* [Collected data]
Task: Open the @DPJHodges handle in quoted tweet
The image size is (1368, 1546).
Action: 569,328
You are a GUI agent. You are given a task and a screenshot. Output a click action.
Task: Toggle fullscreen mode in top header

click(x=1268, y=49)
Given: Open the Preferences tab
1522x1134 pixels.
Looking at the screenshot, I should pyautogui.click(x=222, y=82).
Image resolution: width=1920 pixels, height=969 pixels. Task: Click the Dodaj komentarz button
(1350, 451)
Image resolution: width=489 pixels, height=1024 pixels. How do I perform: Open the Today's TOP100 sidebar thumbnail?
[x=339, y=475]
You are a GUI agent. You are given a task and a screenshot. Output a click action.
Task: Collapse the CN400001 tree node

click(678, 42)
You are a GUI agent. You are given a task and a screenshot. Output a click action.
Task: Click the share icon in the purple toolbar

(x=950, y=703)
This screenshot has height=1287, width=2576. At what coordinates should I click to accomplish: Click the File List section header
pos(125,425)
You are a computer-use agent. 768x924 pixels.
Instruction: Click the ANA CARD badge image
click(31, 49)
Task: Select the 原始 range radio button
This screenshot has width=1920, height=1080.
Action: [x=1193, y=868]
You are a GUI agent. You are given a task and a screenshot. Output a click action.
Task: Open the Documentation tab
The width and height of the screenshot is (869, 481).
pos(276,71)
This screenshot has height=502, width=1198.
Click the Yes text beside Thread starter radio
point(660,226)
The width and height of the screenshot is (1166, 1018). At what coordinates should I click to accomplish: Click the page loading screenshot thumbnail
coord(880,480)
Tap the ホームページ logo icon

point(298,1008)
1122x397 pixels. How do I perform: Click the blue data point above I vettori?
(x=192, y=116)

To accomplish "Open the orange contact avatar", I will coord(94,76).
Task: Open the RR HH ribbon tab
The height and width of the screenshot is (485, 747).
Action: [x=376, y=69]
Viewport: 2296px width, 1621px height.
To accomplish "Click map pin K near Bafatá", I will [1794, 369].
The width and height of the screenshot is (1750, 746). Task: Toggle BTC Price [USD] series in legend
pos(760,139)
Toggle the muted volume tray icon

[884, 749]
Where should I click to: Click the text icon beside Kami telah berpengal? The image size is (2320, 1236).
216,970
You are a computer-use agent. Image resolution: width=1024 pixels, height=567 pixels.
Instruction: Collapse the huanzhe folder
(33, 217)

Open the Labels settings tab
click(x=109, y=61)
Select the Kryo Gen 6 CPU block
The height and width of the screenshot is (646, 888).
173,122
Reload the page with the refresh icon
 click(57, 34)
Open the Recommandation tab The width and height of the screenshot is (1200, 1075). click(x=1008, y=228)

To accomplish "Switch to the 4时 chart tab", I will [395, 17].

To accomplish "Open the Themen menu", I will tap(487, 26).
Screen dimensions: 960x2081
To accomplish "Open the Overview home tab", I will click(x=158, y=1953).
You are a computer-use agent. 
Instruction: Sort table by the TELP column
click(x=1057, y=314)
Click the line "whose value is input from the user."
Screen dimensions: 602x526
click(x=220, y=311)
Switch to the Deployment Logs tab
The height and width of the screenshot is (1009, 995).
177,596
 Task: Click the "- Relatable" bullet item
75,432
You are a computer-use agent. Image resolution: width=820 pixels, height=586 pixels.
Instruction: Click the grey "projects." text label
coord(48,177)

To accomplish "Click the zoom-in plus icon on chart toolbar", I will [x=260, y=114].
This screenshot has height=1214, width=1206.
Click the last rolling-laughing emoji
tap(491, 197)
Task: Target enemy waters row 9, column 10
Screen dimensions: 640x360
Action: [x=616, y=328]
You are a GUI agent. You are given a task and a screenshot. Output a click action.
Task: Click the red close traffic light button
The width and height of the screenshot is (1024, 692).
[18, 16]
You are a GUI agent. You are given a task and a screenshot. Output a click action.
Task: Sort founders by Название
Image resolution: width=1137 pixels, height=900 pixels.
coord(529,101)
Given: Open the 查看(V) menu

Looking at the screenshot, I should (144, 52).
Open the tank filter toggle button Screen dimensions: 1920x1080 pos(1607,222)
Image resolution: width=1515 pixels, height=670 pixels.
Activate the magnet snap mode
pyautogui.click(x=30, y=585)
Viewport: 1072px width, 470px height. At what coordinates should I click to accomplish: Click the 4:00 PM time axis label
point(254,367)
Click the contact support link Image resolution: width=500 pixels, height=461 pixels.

* [WORK ORDER]
Where in the entries above does the word "will" appear? Copy each line that has it.

* [RESPONSE TO THIS TASK]
To accomplish "Open the orange contact avatar", I will coord(94,76).
To accomplish "Click map pin K near Bafatá", I will [1794, 369].
To accomplish "Switch to the 4时 chart tab", I will [395, 17].
To accomplish "Open the Themen menu", I will tap(487, 26).
To accomplish "Open the Overview home tab", I will click(x=158, y=1953).
To accomplish "Click the zoom-in plus icon on chart toolbar", I will [x=260, y=114].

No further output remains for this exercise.